[Opening Task input section]

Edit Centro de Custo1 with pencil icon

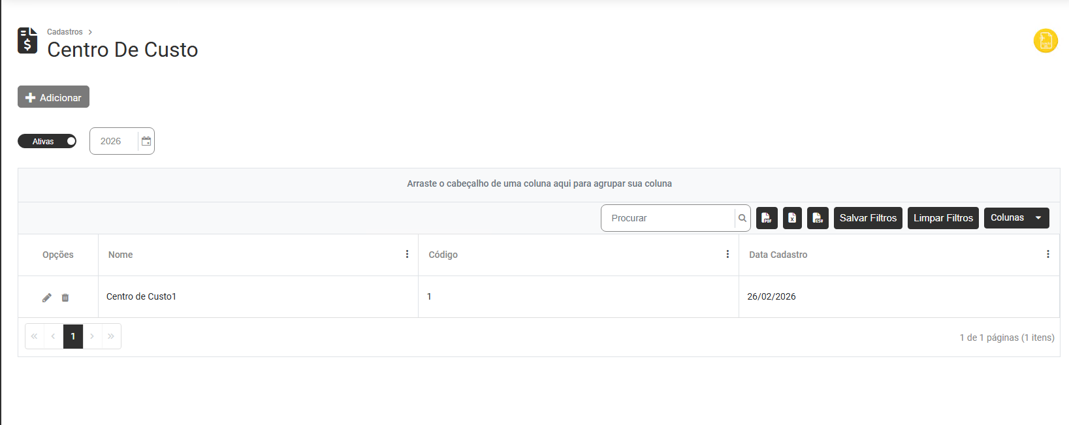pos(47,298)
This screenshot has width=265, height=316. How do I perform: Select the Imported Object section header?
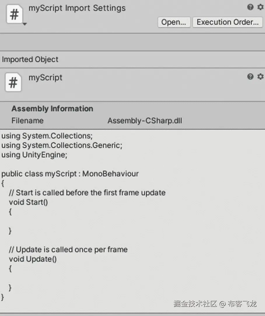point(30,59)

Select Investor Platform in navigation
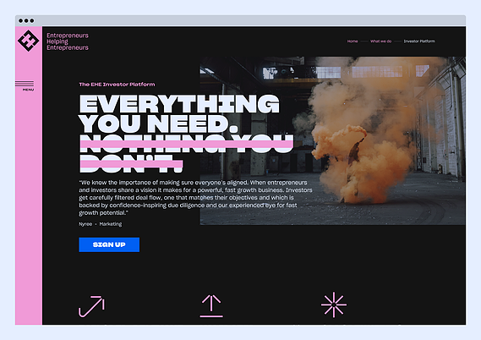[x=419, y=41]
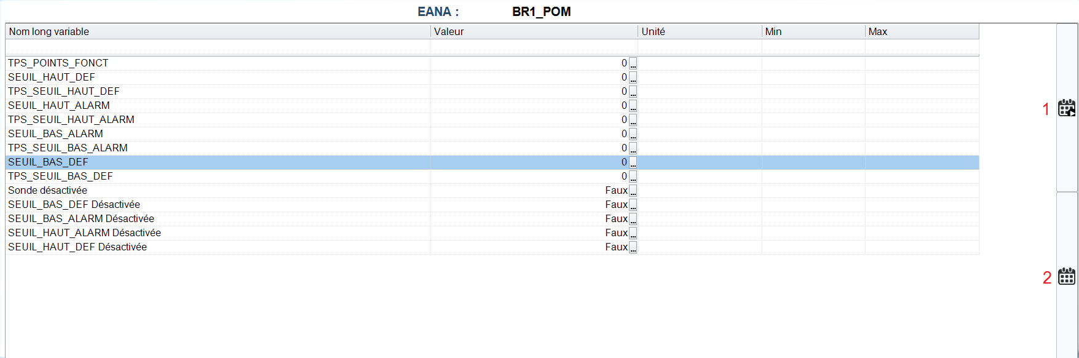Open value picker for SEUIL_BAS_ALARM Désactivée
This screenshot has height=358, width=1079.
[633, 219]
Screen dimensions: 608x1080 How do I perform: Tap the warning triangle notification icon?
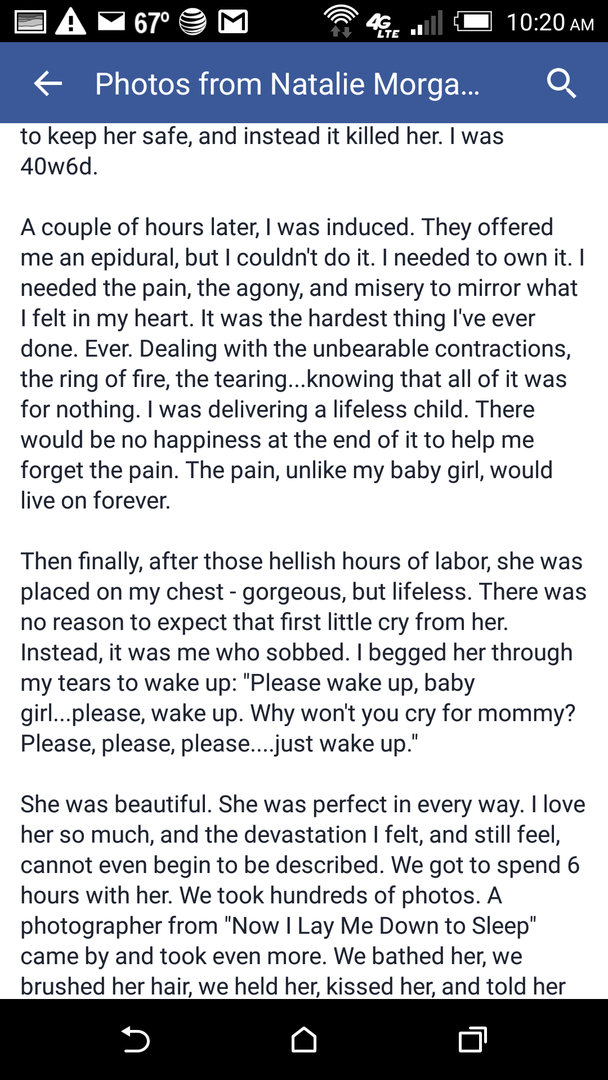point(70,21)
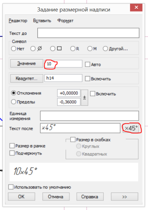Open the Редактор menu
This screenshot has height=210, width=148.
pyautogui.click(x=18, y=21)
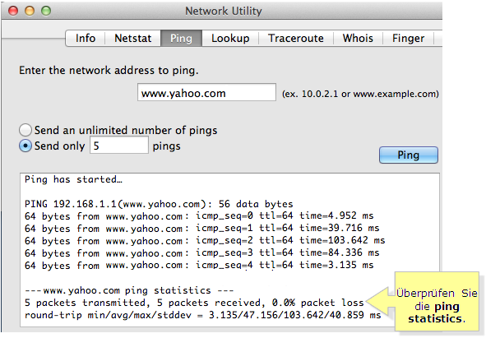This screenshot has height=338, width=486.
Task: Click the PING 192.168.1.1 output line
Action: tap(159, 204)
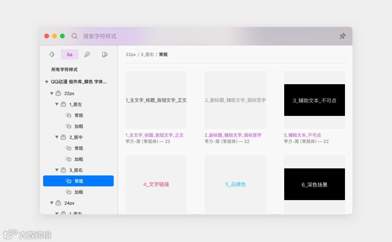Click the search magnifier icon
Image resolution: width=392 pixels, height=242 pixels.
[x=74, y=36]
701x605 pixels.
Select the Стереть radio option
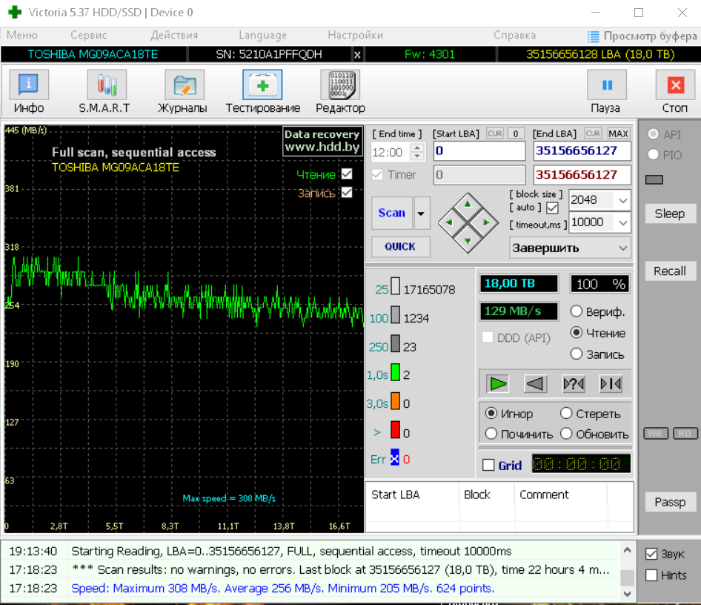click(x=567, y=414)
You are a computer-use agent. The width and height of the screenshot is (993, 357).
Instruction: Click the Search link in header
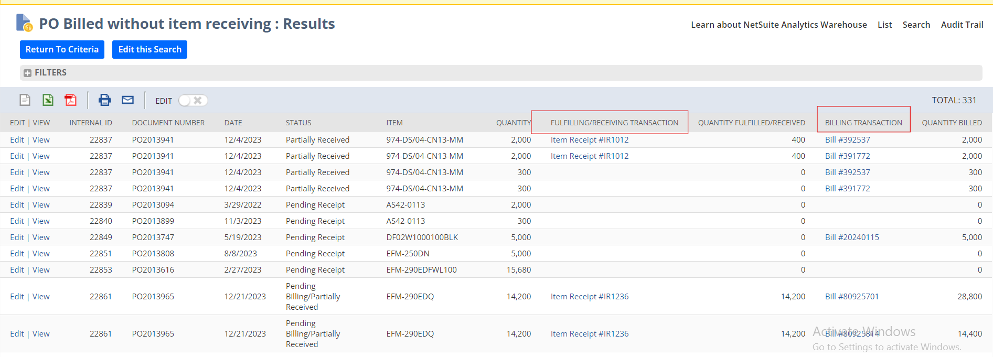coord(916,25)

[Closing Task input section]

The output must be every line of the records, printed exactly, with the pictures omitted.

Edit Centro de Custo1 with pencil icon

pos(47,298)
This screenshot has width=265, height=316. How do I perform: Select the Imported Object section header?
point(30,59)

Select Investor Platform in navigation
[x=419, y=41]
Open value picker for SEUIL_BAS_ALARM Désactivée
This screenshot has height=358, width=1079.
[633, 219]
Screen dimensions: 608x1080 How do I perform: Tap the warning triangle notification icon?
point(70,21)
Open the Редактор menu
This screenshot has height=210, width=148.
pyautogui.click(x=18, y=21)
This screenshot has height=338, width=486.
Task: Click the PING 192.168.1.1 output line
Action: tap(159, 204)
Click the search magnifier icon
Image resolution: width=392 pixels, height=242 pixels.
[x=74, y=36]
701x605 pixels.
Select the Стереть radio option
click(x=567, y=414)
You are a computer-use agent. The width and height of the screenshot is (993, 357).
Instruction: Click the Search link in header
coord(916,25)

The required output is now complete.